++++ Dataset records ++++
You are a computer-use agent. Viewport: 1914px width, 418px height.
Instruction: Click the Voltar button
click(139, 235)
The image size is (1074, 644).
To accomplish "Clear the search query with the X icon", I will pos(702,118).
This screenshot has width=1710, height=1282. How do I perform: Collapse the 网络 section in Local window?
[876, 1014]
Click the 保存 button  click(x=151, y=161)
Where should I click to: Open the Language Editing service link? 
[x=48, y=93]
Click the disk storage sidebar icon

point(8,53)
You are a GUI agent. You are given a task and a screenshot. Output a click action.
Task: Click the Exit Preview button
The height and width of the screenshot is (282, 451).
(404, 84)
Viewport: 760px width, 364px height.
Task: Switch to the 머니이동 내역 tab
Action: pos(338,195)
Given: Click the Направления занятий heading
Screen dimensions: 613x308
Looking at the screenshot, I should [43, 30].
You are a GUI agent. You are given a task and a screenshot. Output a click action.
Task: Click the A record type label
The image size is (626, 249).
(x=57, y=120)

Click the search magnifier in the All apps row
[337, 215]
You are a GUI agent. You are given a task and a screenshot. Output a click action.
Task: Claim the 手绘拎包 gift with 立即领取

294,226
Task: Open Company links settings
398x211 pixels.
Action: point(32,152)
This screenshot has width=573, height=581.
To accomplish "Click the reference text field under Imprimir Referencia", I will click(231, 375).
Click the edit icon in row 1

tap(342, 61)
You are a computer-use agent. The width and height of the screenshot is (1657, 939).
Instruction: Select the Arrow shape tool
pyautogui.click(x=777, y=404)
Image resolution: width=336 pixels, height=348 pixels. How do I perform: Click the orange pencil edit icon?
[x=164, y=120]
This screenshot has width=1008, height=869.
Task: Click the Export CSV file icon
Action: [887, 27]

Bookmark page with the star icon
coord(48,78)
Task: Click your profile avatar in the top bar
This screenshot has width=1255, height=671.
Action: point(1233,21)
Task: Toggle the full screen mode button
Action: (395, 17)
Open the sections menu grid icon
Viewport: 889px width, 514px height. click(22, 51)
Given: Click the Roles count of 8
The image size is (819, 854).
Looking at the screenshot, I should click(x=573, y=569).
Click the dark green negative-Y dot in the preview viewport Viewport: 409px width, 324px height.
++++
The exercise: Turn every line of the records above into a numbered list, omitting any blank lines.

Written solution:
1. You are a computer-use agent. Viewport: 1914px width, 418px height.
2. Instruction: Click the Voltar button
3. click(139, 235)
4. The image size is (1074, 644).
5. To accomplish "Clear the search query with the X icon", I will pos(702,118).
6. This screenshot has width=1710, height=1282. How do I perform: Collapse the 网络 section in Local window?
7. [876, 1014]
8. Click the 保存 button  click(x=151, y=161)
9. Where should I click to: Open the Language Editing service link? 
10. [x=48, y=93]
11. Click the disk storage sidebar icon
12. point(8,53)
13. You are a GUI agent. You are given a task and a screenshot. Output a click action.
14. Task: Click the Exit Preview button
15. The height and width of the screenshot is (282, 451).
16. (404, 84)
17. Viewport: 760px width, 364px height.
18. Task: Switch to the 머니이동 내역 tab
19. Action: pos(338,195)
20. Given: Click the Направления занятий heading
21. Screen dimensions: 613x308
22. Looking at the screenshot, I should [43, 30].
23. You are a GUI agent. You are given a task and a screenshot. Output a click action.
24. Task: Click the A record type label
25. The image size is (626, 249).
26. (x=57, y=120)
27. Click the search magnifier in the All apps row
28. [337, 215]
29. You are a GUI agent. You are given a task and a screenshot. Output a click action.
30. Task: Claim the 手绘拎包 gift with 立即领取
31. 294,226
32. Task: Open Company links settings
33. 398x211 pixels.
34. Action: point(32,152)
35. This screenshot has width=573, height=581.
36. To accomplish "Click the reference text field under Imprimir Referencia", I will click(231, 375).
37. Click the edit icon in row 1
38. tap(342, 61)
39. You are a computer-use agent. The width and height of the screenshot is (1657, 939).
40. Instruction: Select the Arrow shape tool
41. pyautogui.click(x=777, y=404)
42. Image resolution: width=336 pixels, height=348 pixels. How do I perform: Click the orange pencil edit icon?
43. [x=164, y=120]
44. This screenshot has width=1008, height=869.
45. Task: Click the Export CSV file icon
46. Action: [887, 27]
47. Bookmark page with the star icon
48. coord(48,78)
49. Task: Click your profile avatar in the top bar
50. This screenshot has width=1255, height=671.
51. Action: point(1233,21)
52. Task: Toggle the full screen mode button
53. Action: (395, 17)
54. Open the sections menu grid icon
55. Viewport: 889px width, 514px height. click(22, 51)
56. Given: Click the Roles count of 8
57. The image size is (819, 854).
58. Looking at the screenshot, I should click(x=573, y=569).
59. Click the dark green negative-Y dot in the preview viewport Viewport: 409px width, 324px height.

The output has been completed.